PROBLEM => Using the listing below, copy exactly the lines from the one containing "Click the Search" to the one containing "575x392 pixels.", both lines included, and no others.

DATA RECORDS =>
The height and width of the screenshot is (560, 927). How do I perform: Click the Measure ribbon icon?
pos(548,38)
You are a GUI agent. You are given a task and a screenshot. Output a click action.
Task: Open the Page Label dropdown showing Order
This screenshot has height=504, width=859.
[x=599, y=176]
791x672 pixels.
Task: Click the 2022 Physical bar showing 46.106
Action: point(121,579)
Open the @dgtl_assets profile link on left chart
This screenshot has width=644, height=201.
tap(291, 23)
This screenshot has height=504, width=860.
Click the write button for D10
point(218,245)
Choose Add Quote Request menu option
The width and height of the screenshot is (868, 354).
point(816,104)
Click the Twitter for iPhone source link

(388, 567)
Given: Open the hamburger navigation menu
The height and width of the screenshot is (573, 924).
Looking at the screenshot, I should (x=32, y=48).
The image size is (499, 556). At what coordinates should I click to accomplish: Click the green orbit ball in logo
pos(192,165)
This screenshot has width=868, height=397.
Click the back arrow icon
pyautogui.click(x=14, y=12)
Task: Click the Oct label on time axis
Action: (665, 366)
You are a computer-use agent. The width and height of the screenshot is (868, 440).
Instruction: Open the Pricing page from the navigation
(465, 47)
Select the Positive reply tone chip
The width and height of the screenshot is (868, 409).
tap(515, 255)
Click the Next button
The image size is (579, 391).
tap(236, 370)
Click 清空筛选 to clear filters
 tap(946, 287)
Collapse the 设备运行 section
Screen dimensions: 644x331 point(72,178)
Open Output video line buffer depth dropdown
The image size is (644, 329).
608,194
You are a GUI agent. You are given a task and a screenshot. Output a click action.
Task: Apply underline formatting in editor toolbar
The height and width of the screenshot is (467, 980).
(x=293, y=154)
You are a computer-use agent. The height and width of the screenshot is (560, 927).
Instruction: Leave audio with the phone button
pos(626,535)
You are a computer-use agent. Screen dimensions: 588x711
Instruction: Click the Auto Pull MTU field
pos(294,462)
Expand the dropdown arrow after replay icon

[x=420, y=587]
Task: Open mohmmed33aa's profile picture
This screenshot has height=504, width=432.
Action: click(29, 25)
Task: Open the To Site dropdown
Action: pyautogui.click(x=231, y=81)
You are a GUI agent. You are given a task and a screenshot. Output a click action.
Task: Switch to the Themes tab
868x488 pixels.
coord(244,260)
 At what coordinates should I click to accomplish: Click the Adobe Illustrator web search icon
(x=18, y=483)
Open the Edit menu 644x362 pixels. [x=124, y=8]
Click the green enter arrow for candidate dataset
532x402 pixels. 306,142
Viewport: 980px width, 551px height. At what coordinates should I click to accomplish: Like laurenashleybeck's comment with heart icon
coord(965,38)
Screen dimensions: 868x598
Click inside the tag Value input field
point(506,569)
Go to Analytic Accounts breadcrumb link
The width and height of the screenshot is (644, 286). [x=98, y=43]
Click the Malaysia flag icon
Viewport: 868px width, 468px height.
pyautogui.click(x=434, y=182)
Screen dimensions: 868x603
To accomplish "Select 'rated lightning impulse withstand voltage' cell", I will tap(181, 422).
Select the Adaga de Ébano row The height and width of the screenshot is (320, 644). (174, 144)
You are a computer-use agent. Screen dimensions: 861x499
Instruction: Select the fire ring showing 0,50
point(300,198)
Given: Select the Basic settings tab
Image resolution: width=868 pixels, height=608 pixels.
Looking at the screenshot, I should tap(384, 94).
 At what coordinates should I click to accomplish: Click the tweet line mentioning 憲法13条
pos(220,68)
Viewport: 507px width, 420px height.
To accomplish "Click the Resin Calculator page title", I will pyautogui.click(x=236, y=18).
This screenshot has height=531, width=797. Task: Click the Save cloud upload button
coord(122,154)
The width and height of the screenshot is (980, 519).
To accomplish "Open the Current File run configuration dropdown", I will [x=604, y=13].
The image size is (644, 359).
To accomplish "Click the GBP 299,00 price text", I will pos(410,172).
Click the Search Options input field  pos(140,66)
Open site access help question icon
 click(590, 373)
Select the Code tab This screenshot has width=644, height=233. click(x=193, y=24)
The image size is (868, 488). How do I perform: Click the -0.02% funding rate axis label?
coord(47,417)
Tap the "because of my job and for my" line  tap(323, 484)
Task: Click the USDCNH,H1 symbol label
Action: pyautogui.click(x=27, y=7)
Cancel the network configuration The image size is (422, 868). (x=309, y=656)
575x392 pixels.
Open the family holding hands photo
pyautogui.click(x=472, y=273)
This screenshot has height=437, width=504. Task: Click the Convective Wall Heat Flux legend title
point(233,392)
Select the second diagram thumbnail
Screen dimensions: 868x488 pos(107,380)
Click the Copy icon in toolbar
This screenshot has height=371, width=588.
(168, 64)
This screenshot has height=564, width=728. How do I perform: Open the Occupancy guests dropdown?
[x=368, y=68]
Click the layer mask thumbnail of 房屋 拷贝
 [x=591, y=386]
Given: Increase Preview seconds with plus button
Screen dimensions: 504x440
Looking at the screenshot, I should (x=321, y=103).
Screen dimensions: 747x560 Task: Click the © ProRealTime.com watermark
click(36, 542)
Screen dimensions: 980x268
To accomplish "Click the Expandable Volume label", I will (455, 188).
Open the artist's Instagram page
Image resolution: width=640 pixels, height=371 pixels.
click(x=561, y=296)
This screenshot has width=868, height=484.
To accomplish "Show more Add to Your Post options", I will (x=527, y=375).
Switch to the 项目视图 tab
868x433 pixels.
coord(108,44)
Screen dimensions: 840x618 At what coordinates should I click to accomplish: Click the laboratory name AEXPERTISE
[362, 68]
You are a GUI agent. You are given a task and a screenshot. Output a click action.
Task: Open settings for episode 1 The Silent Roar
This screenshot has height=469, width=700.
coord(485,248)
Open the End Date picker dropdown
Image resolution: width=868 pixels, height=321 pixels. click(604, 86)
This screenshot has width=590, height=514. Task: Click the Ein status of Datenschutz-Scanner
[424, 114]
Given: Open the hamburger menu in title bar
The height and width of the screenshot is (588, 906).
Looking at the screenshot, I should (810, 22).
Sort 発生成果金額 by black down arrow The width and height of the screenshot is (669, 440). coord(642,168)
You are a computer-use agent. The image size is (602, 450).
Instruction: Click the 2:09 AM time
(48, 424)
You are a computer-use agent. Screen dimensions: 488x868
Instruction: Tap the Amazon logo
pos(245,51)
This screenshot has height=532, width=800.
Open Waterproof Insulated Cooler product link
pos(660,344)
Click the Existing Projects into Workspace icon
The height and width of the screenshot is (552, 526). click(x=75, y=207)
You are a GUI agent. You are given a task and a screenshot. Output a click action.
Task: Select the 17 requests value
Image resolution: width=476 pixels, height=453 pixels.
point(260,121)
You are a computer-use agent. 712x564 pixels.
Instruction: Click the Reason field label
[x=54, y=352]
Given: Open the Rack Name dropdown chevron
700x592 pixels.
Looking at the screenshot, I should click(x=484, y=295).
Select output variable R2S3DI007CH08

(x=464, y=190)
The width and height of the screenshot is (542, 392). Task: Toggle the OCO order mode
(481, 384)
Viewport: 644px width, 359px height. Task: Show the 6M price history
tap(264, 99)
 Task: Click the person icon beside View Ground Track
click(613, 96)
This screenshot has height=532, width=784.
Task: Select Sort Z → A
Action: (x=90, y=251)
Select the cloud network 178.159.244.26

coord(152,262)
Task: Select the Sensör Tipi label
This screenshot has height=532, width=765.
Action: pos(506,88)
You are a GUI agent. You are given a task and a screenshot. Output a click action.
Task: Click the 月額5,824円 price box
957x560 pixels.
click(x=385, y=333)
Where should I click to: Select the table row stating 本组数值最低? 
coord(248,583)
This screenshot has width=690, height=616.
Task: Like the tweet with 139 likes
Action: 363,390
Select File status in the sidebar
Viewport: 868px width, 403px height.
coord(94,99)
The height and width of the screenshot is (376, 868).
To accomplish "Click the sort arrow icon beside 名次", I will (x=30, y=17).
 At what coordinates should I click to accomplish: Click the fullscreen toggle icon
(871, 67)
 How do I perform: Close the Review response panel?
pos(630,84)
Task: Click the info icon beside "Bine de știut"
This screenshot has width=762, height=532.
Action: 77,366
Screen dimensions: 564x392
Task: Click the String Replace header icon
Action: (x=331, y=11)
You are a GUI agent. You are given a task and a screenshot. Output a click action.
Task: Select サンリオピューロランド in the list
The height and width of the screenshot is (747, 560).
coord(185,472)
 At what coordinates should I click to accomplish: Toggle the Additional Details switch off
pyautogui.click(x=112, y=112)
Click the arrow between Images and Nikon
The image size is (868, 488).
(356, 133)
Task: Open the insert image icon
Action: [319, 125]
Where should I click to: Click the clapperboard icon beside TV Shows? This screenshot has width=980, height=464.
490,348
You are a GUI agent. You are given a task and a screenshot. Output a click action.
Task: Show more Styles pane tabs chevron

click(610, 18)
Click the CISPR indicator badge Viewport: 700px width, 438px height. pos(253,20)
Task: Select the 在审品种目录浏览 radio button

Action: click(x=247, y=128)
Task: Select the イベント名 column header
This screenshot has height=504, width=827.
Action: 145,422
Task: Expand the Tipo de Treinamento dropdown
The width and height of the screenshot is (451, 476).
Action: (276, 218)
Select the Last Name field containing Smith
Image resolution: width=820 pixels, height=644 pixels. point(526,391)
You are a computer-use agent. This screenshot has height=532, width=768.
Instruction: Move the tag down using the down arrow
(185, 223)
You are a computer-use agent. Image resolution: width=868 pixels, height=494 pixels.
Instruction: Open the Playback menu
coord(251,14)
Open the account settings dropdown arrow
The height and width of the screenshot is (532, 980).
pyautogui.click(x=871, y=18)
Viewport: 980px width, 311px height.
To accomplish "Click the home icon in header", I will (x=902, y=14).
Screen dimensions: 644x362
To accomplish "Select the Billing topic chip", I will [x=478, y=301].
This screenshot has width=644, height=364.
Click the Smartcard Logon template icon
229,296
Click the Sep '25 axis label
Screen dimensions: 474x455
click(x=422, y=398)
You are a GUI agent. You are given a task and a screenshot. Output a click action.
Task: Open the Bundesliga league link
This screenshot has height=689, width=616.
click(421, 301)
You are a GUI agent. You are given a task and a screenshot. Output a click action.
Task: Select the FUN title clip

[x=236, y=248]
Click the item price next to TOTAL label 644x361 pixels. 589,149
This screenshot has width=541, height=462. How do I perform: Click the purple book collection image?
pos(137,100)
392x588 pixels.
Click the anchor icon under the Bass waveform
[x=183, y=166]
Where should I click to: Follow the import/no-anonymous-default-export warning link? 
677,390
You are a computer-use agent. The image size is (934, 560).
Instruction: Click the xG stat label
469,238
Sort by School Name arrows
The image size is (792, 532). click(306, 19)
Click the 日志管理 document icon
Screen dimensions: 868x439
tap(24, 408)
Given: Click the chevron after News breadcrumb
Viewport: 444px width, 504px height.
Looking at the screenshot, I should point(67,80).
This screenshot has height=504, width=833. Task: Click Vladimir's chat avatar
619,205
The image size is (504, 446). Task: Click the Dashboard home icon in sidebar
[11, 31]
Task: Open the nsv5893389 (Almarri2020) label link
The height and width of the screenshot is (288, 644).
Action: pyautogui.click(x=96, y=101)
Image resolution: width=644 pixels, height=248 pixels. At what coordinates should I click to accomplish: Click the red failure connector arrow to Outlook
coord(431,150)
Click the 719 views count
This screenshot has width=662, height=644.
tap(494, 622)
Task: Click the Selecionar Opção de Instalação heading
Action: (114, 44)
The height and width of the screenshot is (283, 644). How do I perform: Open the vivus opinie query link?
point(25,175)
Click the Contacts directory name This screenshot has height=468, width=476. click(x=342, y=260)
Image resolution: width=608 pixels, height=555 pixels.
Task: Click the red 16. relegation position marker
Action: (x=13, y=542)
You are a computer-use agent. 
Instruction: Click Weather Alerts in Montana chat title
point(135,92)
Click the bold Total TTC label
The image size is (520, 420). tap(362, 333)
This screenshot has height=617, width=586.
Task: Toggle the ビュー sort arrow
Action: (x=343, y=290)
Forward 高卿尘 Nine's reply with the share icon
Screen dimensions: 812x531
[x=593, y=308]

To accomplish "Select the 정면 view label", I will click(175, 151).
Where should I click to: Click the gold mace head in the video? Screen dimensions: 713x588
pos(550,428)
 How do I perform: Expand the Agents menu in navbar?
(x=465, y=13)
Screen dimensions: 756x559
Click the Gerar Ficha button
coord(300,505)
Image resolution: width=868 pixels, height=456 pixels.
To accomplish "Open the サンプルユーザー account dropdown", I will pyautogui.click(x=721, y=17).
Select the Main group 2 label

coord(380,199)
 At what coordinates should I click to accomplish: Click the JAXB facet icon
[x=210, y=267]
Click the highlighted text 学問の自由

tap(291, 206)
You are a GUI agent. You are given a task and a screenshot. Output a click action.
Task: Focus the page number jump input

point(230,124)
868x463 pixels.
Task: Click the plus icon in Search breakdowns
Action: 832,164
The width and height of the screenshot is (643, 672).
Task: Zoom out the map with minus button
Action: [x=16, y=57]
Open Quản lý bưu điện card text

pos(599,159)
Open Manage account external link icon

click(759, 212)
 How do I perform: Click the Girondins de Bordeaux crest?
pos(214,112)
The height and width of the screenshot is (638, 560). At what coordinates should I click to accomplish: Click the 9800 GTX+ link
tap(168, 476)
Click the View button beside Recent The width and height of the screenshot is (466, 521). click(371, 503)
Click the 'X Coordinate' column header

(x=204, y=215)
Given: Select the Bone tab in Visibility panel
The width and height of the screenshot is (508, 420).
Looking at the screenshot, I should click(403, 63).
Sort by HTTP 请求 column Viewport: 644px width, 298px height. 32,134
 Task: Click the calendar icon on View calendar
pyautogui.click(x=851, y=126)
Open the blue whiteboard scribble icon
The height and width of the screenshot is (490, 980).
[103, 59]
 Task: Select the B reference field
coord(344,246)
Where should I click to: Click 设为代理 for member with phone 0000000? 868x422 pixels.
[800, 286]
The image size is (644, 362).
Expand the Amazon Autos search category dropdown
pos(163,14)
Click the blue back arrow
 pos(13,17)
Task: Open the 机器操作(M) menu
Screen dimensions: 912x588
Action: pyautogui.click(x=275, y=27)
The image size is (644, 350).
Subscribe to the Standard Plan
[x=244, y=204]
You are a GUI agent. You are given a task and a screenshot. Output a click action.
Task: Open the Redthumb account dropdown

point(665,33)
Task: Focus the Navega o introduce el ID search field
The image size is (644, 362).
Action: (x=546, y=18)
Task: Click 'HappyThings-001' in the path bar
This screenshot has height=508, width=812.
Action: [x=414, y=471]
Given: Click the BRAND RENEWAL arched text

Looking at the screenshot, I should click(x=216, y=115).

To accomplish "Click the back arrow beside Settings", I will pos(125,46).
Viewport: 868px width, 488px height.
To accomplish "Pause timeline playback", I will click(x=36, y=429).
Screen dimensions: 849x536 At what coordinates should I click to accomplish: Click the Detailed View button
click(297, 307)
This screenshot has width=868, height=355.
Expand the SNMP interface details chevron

REPLY =>
Click the Search Options input field  pos(140,66)
Open site access help question icon
 click(590, 373)
Select the Code tab This screenshot has width=644, height=233. click(x=193, y=24)
The image size is (868, 488). How do I perform: Click the -0.02% funding rate axis label?
coord(47,417)
Tap the "because of my job and for my" line  tap(323, 484)
Task: Click the USDCNH,H1 symbol label
Action: pyautogui.click(x=27, y=7)
Cancel the network configuration The image size is (422, 868). (x=309, y=656)
575x392 pixels.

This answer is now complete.